Requirement. Give back all of the data exactly as it appears here.

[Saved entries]
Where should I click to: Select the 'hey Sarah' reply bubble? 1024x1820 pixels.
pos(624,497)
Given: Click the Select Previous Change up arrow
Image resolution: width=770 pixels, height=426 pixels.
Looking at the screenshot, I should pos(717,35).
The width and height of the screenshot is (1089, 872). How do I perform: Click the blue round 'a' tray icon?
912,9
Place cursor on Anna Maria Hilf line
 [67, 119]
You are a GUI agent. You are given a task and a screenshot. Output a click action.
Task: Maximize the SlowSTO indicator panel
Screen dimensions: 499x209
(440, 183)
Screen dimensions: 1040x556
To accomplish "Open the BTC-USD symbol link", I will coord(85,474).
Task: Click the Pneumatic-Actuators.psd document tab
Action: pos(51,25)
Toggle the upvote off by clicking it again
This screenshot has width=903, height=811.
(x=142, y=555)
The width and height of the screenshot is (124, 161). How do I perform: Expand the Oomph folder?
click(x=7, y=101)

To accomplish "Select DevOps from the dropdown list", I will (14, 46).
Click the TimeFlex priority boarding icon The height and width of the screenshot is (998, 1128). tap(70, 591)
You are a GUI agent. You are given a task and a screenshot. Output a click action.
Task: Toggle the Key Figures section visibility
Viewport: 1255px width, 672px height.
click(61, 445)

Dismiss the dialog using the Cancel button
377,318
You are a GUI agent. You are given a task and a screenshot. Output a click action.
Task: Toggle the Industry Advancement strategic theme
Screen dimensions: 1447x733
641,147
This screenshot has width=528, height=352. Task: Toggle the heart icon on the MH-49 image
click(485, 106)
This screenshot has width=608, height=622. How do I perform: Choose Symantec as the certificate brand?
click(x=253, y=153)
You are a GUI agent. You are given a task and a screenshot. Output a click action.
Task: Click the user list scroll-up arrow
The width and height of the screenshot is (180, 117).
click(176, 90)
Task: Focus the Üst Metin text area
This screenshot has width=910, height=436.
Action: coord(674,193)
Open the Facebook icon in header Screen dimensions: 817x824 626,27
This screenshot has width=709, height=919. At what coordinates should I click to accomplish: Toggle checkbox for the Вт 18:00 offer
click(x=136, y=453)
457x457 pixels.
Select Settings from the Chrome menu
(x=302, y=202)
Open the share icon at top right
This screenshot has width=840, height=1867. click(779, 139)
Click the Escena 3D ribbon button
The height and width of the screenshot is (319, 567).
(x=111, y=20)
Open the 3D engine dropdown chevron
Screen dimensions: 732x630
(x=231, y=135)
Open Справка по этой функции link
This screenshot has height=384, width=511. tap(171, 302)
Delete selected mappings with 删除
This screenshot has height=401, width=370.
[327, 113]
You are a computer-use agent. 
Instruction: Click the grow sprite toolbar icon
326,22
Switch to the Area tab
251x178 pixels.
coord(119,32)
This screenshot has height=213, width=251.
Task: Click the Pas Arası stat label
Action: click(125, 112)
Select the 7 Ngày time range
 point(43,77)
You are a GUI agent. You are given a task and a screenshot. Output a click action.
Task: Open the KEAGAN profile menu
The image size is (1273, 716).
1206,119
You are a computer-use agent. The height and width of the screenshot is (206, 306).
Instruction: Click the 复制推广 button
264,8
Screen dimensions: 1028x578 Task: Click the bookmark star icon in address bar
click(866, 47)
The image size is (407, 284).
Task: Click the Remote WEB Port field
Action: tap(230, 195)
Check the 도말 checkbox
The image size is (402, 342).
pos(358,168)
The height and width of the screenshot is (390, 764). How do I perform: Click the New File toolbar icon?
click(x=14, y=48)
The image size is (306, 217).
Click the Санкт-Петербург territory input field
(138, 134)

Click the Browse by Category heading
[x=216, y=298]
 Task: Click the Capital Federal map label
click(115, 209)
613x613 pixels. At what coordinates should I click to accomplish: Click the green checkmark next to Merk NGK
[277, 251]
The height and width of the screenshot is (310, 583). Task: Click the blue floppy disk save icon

Solution to the exercise.
Where should I click to: Select the 'hey Sarah' reply bubble? 1024x1820 pixels.
pos(624,497)
Given: Click the Select Previous Change up arrow
Image resolution: width=770 pixels, height=426 pixels.
Looking at the screenshot, I should pos(717,35).
The width and height of the screenshot is (1089, 872). How do I perform: Click the blue round 'a' tray icon?
912,9
Place cursor on Anna Maria Hilf line
 [67, 119]
You are a GUI agent. You are given a task and a screenshot. Output a click action.
Task: Maximize the SlowSTO indicator panel
Screen dimensions: 499x209
(440, 183)
Screen dimensions: 1040x556
To accomplish "Open the BTC-USD symbol link", I will coord(85,474).
Task: Click the Pneumatic-Actuators.psd document tab
Action: pos(51,25)
Toggle the upvote off by clicking it again
This screenshot has width=903, height=811.
(x=142, y=555)
The width and height of the screenshot is (124, 161). How do I perform: Expand the Oomph folder?
click(x=7, y=101)

To accomplish "Select DevOps from the dropdown list", I will (14, 46).
Click the TimeFlex priority boarding icon The height and width of the screenshot is (998, 1128). tap(70, 591)
You are a GUI agent. You are given a task and a screenshot. Output a click action.
Task: Toggle the Key Figures section visibility
Viewport: 1255px width, 672px height.
click(61, 445)

Dismiss the dialog using the Cancel button
377,318
You are a GUI agent. You are given a task and a screenshot. Output a click action.
Task: Toggle the Industry Advancement strategic theme
Screen dimensions: 1447x733
641,147
This screenshot has width=528, height=352. Task: Toggle the heart icon on the MH-49 image
click(485, 106)
This screenshot has width=608, height=622. How do I perform: Choose Symantec as the certificate brand?
click(x=253, y=153)
You are a GUI agent. You are given a task and a screenshot. Output a click action.
Task: Click the user list scroll-up arrow
The width and height of the screenshot is (180, 117).
click(176, 90)
Task: Focus the Üst Metin text area
This screenshot has width=910, height=436.
Action: coord(674,193)
Open the Facebook icon in header Screen dimensions: 817x824 626,27
This screenshot has width=709, height=919. At what coordinates should I click to accomplish: Toggle checkbox for the Вт 18:00 offer
click(x=136, y=453)
457x457 pixels.
Select Settings from the Chrome menu
(x=302, y=202)
Open the share icon at top right
This screenshot has width=840, height=1867. click(779, 139)
Click the Escena 3D ribbon button
The height and width of the screenshot is (319, 567).
(x=111, y=20)
Open the 3D engine dropdown chevron
Screen dimensions: 732x630
(x=231, y=135)
Open Справка по этой функции link
This screenshot has height=384, width=511. tap(171, 302)
Delete selected mappings with 删除
This screenshot has height=401, width=370.
[327, 113]
You are a computer-use agent. 
Instruction: Click the grow sprite toolbar icon
326,22
Switch to the Area tab
251x178 pixels.
coord(119,32)
This screenshot has height=213, width=251.
Task: Click the Pas Arası stat label
Action: click(125, 112)
Select the 7 Ngày time range
 point(43,77)
You are a GUI agent. You are given a task and a screenshot. Output a click action.
Task: Open the KEAGAN profile menu
The image size is (1273, 716).
1206,119
You are a computer-use agent. The height and width of the screenshot is (206, 306).
Instruction: Click the 复制推广 button
264,8
Screen dimensions: 1028x578 Task: Click the bookmark star icon in address bar
click(866, 47)
The image size is (407, 284).
Task: Click the Remote WEB Port field
Action: tap(230, 195)
Check the 도말 checkbox
The image size is (402, 342).
pos(358,168)
The height and width of the screenshot is (390, 764). How do I perform: Click the New File toolbar icon?
click(x=14, y=48)
The image size is (306, 217).
Click the Санкт-Петербург territory input field
(138, 134)

Click the Browse by Category heading
[x=216, y=298]
 Task: Click the Capital Federal map label
click(115, 209)
613x613 pixels. At what coordinates should I click to accomplish: Click the green checkmark next to Merk NGK
[277, 251]
The height and width of the screenshot is (310, 583). Task: Click the blue floppy disk save icon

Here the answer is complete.